Boca Raton nonprofit snubs secular donation

Boca Raton nonprofit snubs secular donation

1Miami2you


A Florida nonprofit seems more intent on scoring points rather than helping people in the aftermath of Hurricane Irma.


Nonbelief Relief, a humanitarian adjunct of the Freedom From Religion Foundation, sent a check for $2,500 to Boca Helping Hands after Hurricane Irma.


"You are one of four state or local groups in Florida with high ratings from Charity Navigator that we are sending money to help support extra relief following the storm," Nonbelief Relief's letter stated.


The letter explicitly laid out a major reason for the donation


"We think it is important that it be known that secularists are just as charitable, if not more charitable than the religious, but have simply lacked the infrastructure to give as a united group under the banner of freethought," said Annie Laurie Gaylor, Nonbelief Relief's administrator. "Most atheists and freethinkers work to make a heaven on this planet, and therefore we greatly appreciate your humanitarian actions."


Perhaps the explicit stating of the motive was a bit too much for Boca Helping Hands to take.


"Boca Helping Hands has been participating with a number of local partners to provide relief to the victims of the hurricane," Boca Raton Helping Hand's Inteim Executive Director tersely replied. "However, we are not currently soliciting contributions for any further relief efforts." The group sent back FFRF's letter and check.


This message to Nonbelief Relief stands in stark contrast to the message on Boca Raton Helping Hands' website: "All contributions are welcome." 
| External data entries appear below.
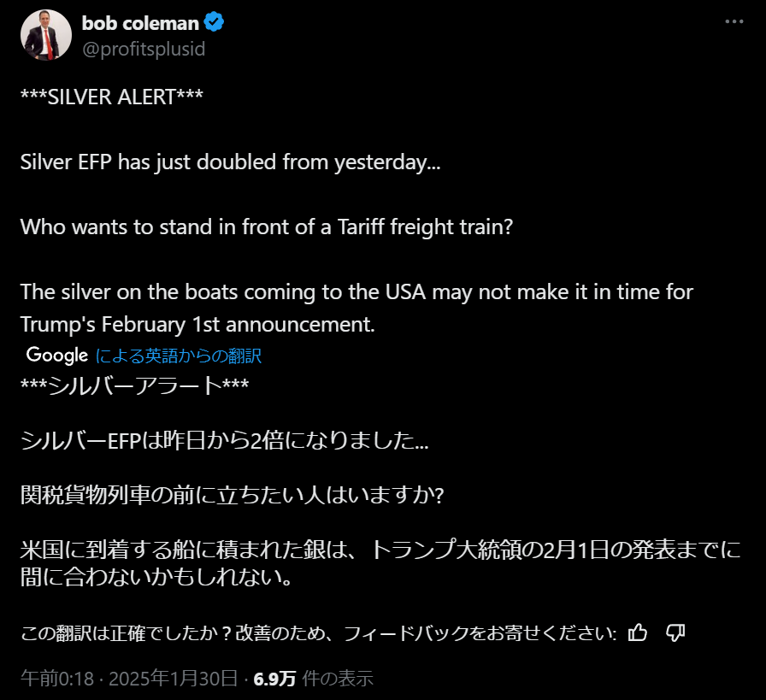766x700 pixels.
Task: Click the "この翻訳は正確でしたか" feedback prompt
Action: tap(318, 633)
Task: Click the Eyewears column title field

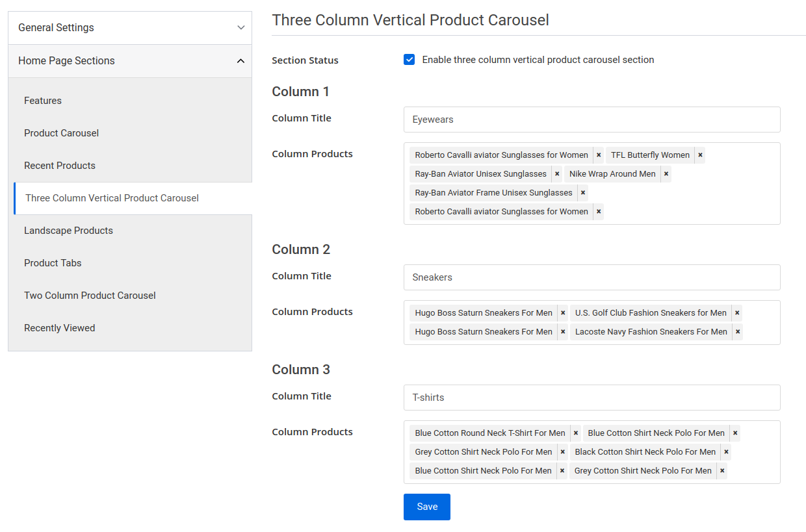Action: click(x=592, y=120)
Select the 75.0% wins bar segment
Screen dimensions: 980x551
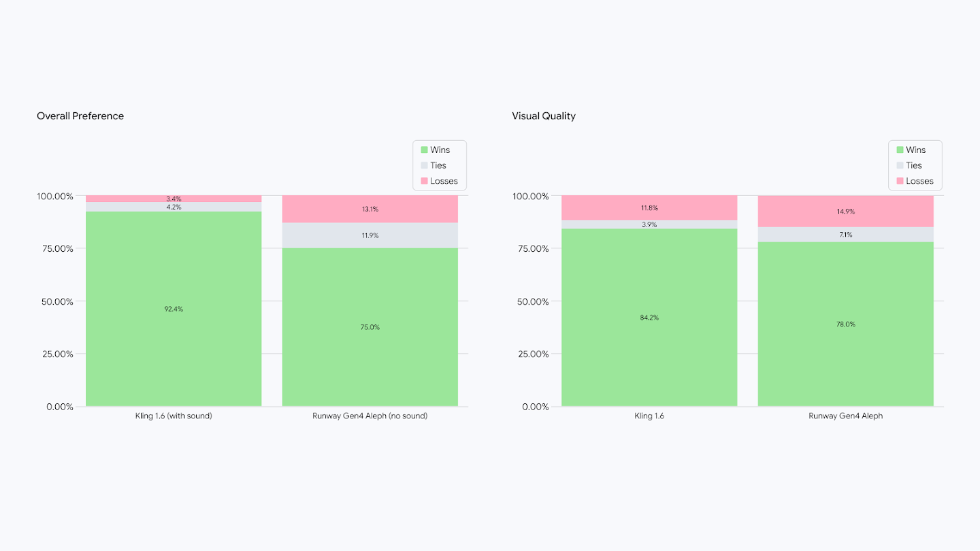[370, 327]
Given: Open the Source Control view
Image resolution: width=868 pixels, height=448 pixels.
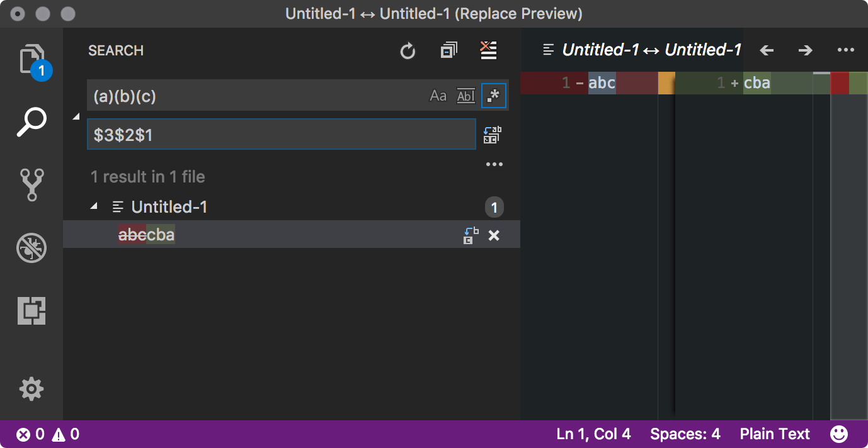Looking at the screenshot, I should coord(32,184).

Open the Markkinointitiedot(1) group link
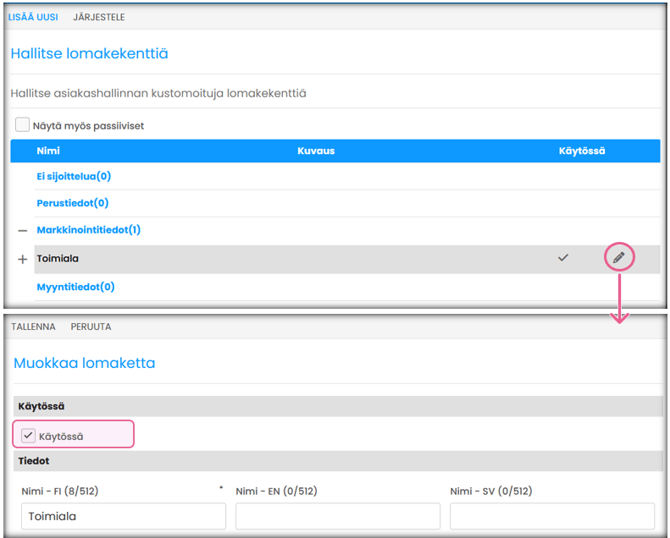point(88,230)
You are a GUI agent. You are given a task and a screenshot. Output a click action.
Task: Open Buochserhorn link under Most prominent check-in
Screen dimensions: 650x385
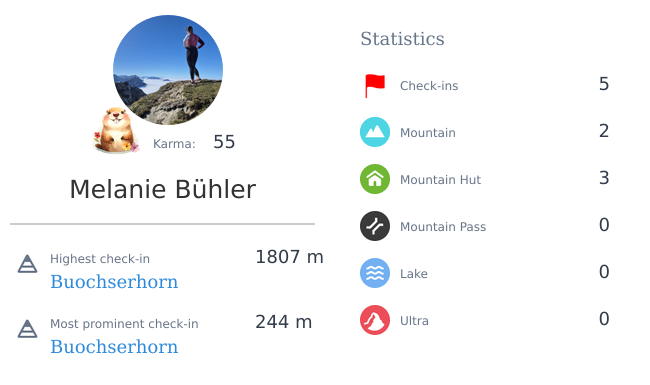point(114,347)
"Our charity is called Nonbelief Relief. But we find it beyond belief that a charitable organization would put its biases above the needs of its recipients," says Gaylor.


Nonbelief Relief was created by FFRF's executive board as a separate 501(c)(3) nonprofit to remediate conditions of human suffering and injustice, and to provide a charity under the banner of freethought.


Nonbelief Relief has no ulterior motive of "conversion" to freethought. But in giving aid in cases of natural disaster and mass suffering, it does have a legal purpose: to challenge the Internal Revenue Service's discriminatory favoritism of churches and church charities, which are exempted from accountability.


All other 501(c)(3) groups, including FFRF and Nonbelief Relief, must file an annual, detailed tax return in order to sustain tax-exempt status. Nonbelief Relief has notified the IRS it will not file any forms churches or church charities are exempted from.


Nonbelief Relief will be looking for a substitute local or regional charity in Florida to award the modest grant to.